Directions for this task -
In the material below, find each line with the word "screenshot" and list it.

Records shown -
++++++++

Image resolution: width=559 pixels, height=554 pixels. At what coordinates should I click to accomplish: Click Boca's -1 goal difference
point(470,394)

++++++++

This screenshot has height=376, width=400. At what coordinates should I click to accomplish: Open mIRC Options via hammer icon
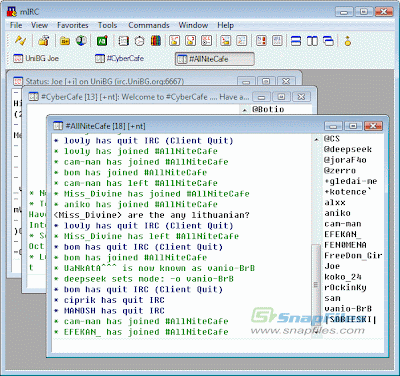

++++++++

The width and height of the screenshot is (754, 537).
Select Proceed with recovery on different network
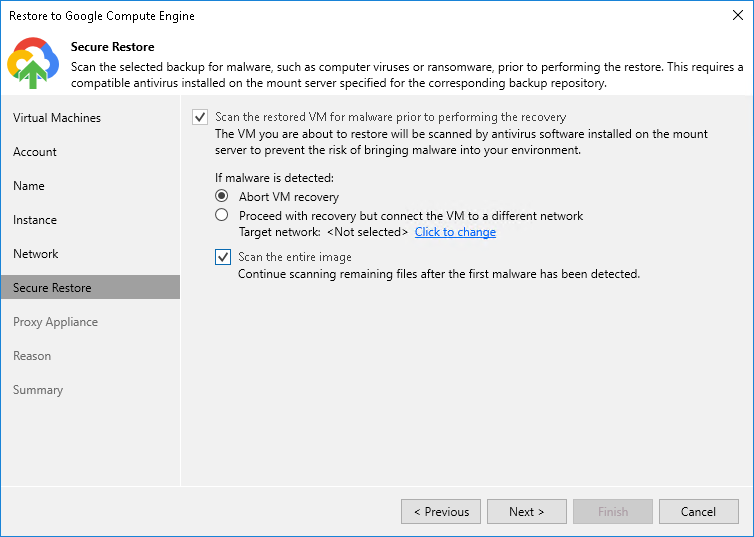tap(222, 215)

++++++++

Answer for this exercise -
This screenshot has height=376, width=400. At what coordinates should I click to accomplish: Open mIRC Options via hammer icon
The width and height of the screenshot is (754, 537).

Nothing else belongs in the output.